◆ SOURCE EXCERPT ◆

::::::

Run the code to import the CSV file. At the end of that code chunk there is a link that is simply df. Run that line. It should print out some of the data in df. If you see the data printed out, you have done these steps correctly. Feel free to play around with this file and import the other data file types and run other code we’ve shown in this chapter.

Conclusions

R is designed to be flexible and do just about anything with data that you’ll need to do as a researcher. With this chapter under your belt, you can now read basic R code, import and save your data. The next chapter will introduce the “tidyverse” of methods that can help you join, reshape, summarize, group, and much more.


  1. The hip term for working with data including selecting variables, filtering observations, creating new variables, etc.

  2. An R session is any time you open R do work and then close R. Unless you are saving your workspace (which, in general you shouldn’t do), it starts the slate clean–no objects are in memory and no packages are loaded. This is why we use scripts. Also, it makes your workflow extra transparent and replicable.

::::::

◆ PROVIDED DATA ◆
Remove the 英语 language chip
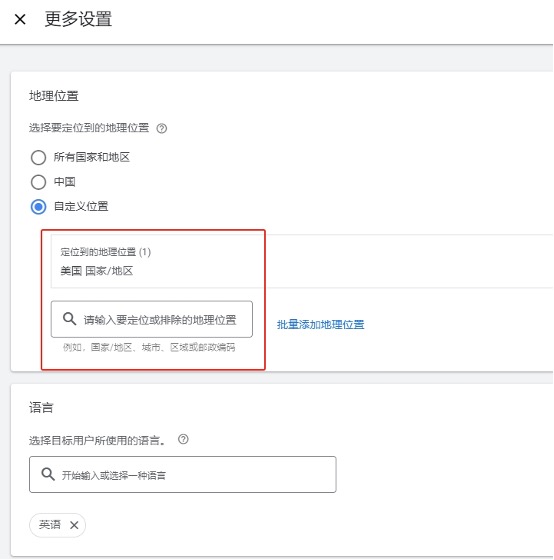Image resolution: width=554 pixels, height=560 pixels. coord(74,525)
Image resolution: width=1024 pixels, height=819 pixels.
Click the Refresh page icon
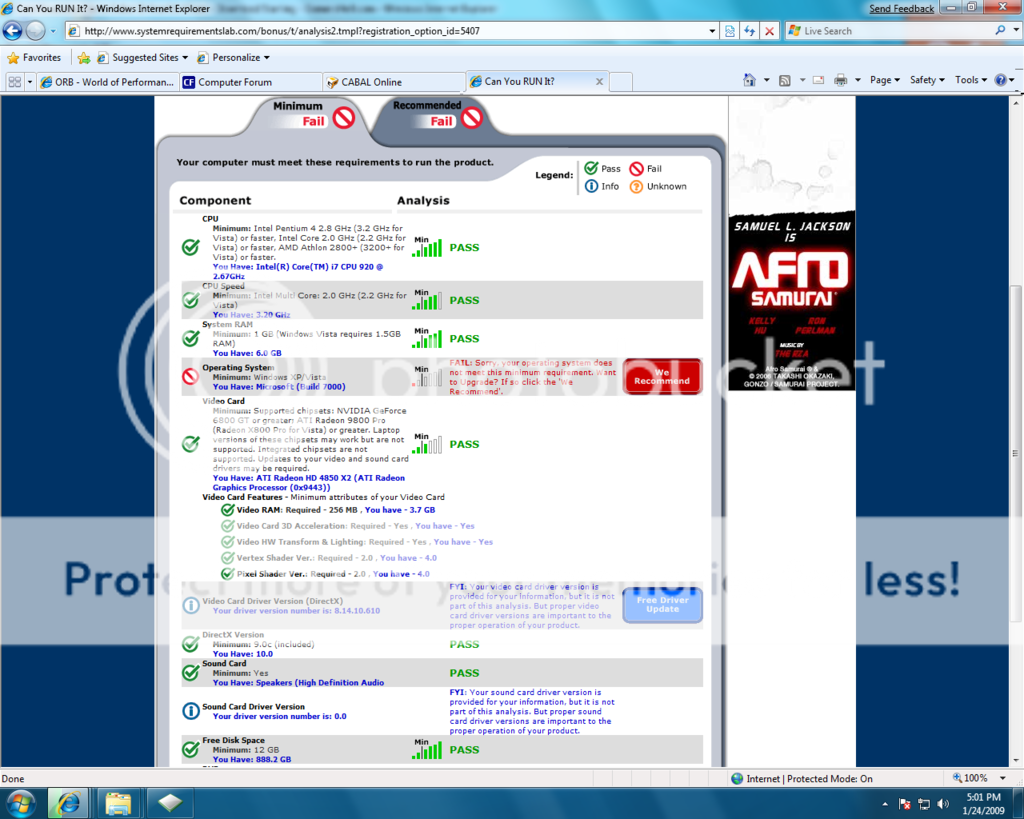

::::::

◆ WHAT YOU NEED TO DO ◆
Revise the R excerpt between "2. An R session" and "transparent and replicable.", inclusive, so that "workspace" is replaced with "environment". The material has no connection to the R excerpt.

◆ REPLY ◆
2. An R session is any time you open R do work and then close R. Unless you are saving your environment (which, in general you shouldn’t do), it starts the slate clean–no objects are in memory and no packages are loaded. This is why we use scripts. Also, it makes your workflow extra transparent and replicable.